Visually speaking, the Convergence is the alignment and/or overlapping of quantum programming branch logic with neural network branch logic.
True artificial intelligence is not a series of massive linear decisions, but a conglomerate of parameters that may have multiple outcomes, all in parallel.
AGI is the poster child for indeterminate (aka "spooky") behavior.
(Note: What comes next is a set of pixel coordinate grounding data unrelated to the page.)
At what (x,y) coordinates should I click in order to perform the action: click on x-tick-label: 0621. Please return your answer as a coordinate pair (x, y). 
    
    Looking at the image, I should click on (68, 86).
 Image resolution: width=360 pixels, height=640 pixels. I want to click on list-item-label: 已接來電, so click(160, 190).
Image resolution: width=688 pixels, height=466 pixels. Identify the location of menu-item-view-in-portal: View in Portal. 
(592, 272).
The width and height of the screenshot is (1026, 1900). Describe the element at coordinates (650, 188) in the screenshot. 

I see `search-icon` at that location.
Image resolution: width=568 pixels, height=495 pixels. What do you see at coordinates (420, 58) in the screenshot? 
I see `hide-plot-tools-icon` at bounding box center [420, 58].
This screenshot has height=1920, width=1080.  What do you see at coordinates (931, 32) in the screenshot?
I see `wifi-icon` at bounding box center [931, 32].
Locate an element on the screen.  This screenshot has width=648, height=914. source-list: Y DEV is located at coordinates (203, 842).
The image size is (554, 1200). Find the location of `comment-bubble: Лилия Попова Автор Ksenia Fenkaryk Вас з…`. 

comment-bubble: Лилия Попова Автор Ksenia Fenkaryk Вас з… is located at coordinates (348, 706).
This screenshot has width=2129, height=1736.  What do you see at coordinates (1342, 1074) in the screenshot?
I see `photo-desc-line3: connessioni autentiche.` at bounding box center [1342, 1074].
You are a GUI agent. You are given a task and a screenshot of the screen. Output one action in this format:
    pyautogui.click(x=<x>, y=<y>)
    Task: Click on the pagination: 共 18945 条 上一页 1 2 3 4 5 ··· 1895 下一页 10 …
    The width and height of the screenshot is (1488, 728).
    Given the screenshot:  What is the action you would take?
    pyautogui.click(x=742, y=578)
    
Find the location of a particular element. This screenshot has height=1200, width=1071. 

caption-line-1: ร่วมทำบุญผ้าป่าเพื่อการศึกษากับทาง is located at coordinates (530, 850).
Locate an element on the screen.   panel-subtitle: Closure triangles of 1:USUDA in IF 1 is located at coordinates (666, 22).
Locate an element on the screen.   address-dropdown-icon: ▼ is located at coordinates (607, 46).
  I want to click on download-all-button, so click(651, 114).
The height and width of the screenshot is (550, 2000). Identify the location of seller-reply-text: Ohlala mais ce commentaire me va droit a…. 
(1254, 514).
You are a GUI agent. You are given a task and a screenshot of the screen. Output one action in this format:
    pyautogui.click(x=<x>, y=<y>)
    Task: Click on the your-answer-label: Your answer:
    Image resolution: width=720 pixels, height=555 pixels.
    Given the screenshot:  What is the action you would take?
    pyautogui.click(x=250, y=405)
Native quantum programs can be built for AI-based problems, once we know how to define the problem and the quantum logic to address the problem.
Summary
Sometimes in humanity we must restart from scratch to rebuild a new paradigm.
I am not suggesting current AI models should be destroyed; it's a genie that cannot be put back in the bottle.
What I am suggesting is that the algorithms, models and transforms we are familiar with today are moot when it comes to quantum programming, Instead of trying to replicate a linear algorithm that uses faux-pipelining methods find deterministic outcomes, a 3rd-generation quantum programming language would have that capability inherently rethink the problem entirely.
Quantum computing brings with it a native programming paradigm shift that aligns perfectly with the conceptual pinning of AGI. We just haven't caught up with the mechanics of it.